• _Work to do_:
According to the blog post about December 2017 below, why did the writer start the series of posts revisiting past months? Answer in one to three sentences.

• _Extracted text_:
December 2017 books, and 2017 roundup

This is the latest post in a series I started in late 2019, anticipating the twentieth anniversary of my bookblogging which will fall in 2023. Every six-ish days, I’ve been revisiting a month from my recent past, noting work and family developments as well as the books I read in that month. I’ve found it a pleasantly cathartic process, especially in recent circumstances. If you want to look back at previous entries, they are all tagged under bookblog nostalgia.

December 2017 started with a trip to Amsterdam, where I found the apartment where Anne Frank and her family had lived before going into hiding.

I went to London twice, the second time for the office party with a James Bond theme:

I also had a day trip to Milan.

H joined us for Christmas, as so often.

I also answered the classic question, which lines of latitude and longitude pass through the most countries?

I had spent nights away from home in 20 places in 11 countries, and tansited another four in the course of the year.

I read 22 books that month:

Non-fiction: 8 (2017 total 57)

• _Dataset section_:
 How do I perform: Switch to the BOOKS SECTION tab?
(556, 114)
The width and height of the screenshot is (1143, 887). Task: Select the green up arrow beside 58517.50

• _Result of this task_:
The writer began the series in late 2019 in anticipation of the twentieth anniversary of their bookblogging, which falls in 2023.